(Stored items)
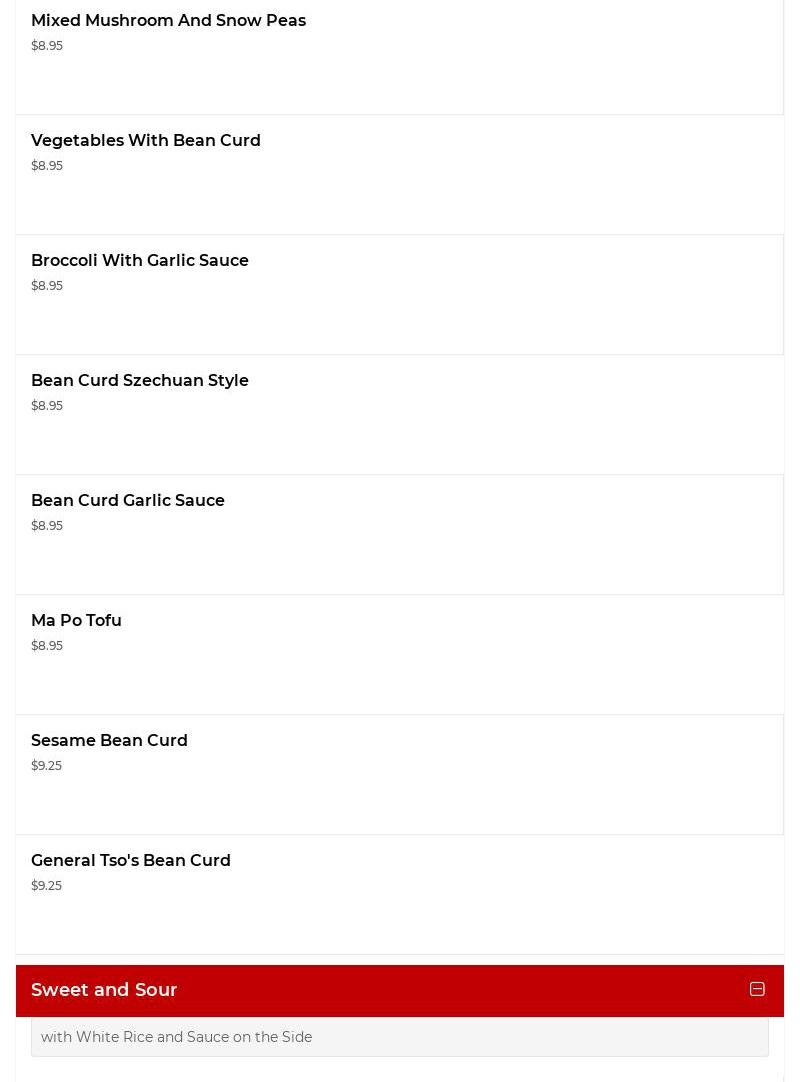800x1082 pixels.
Task: Click the White Rice and Sauce note
Action: 177,1037
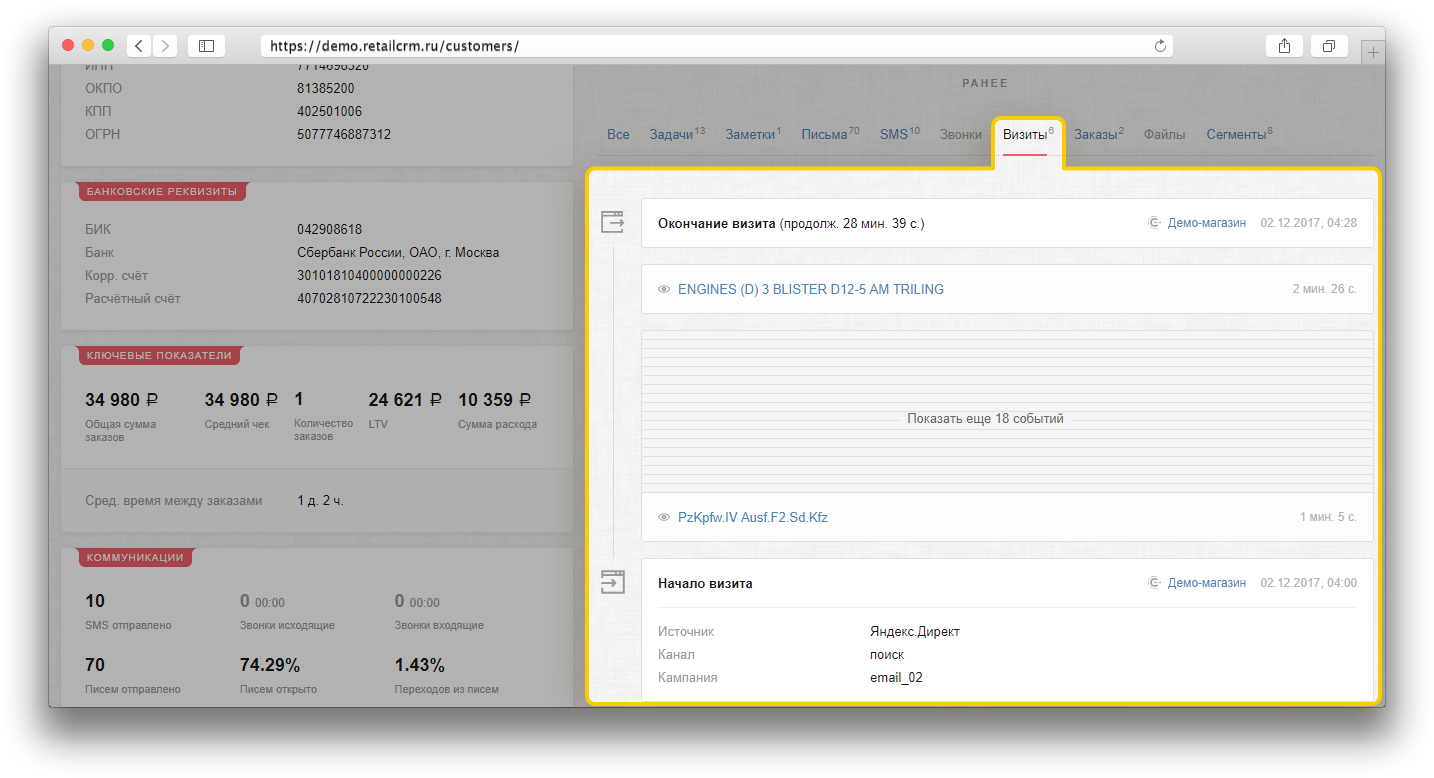The image size is (1434, 778).
Task: Open a new tab with plus button
Action: click(1374, 52)
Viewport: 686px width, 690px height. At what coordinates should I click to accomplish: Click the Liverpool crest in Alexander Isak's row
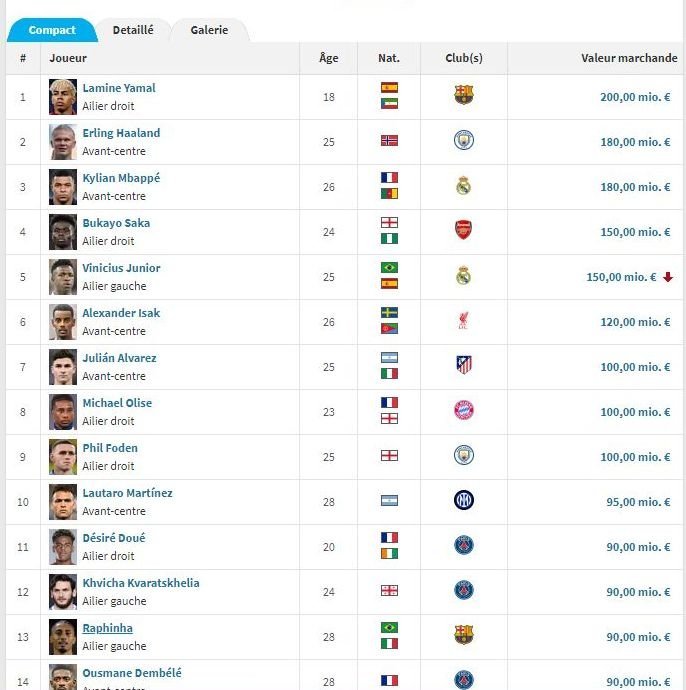[x=463, y=321]
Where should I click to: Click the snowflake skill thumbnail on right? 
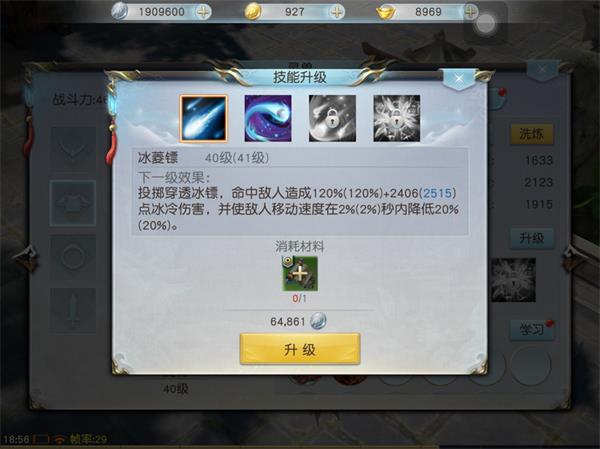(x=513, y=280)
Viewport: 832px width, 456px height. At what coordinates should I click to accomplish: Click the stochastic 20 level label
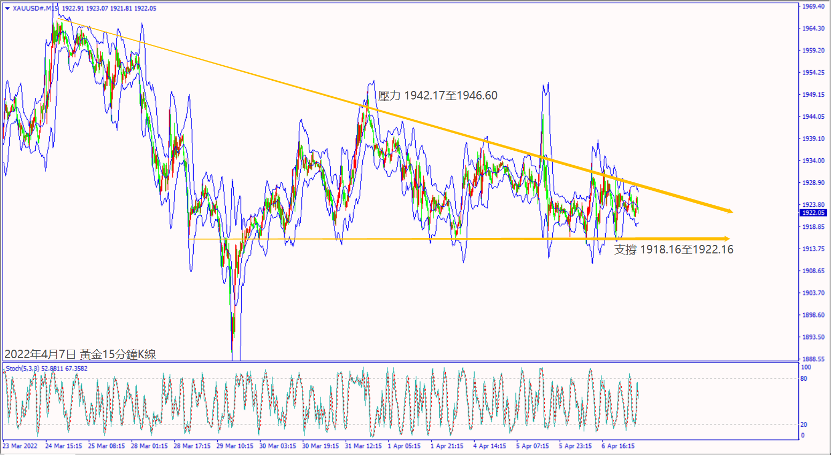(805, 422)
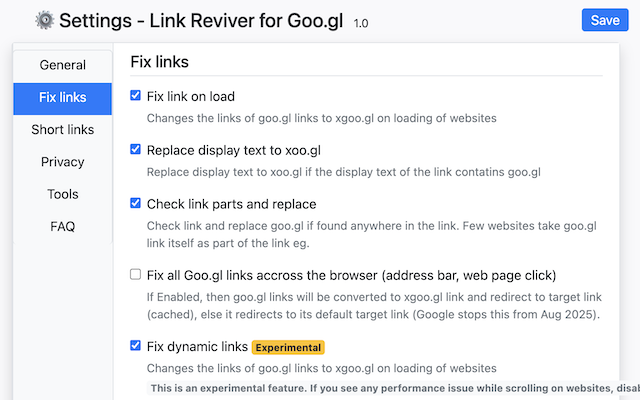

#### [Instructions for the task]
Restate word for word, and only, the lines from the line that contains "Viewport: 686px width, 690px" through the end of the data, both included; pictures are not part of the copy.

#### [Solution to the problem]
Viewport: 686px width, 690px height. At what coordinates should I click to accomplish: Click the Liverpool crest in Alexander Isak's row
[x=463, y=321]
Where should I click to: Click the snowflake skill thumbnail on right? 
(x=513, y=280)
Viewport: 832px width, 456px height. At what coordinates should I click to accomplish: Click the stochastic 20 level label
(805, 422)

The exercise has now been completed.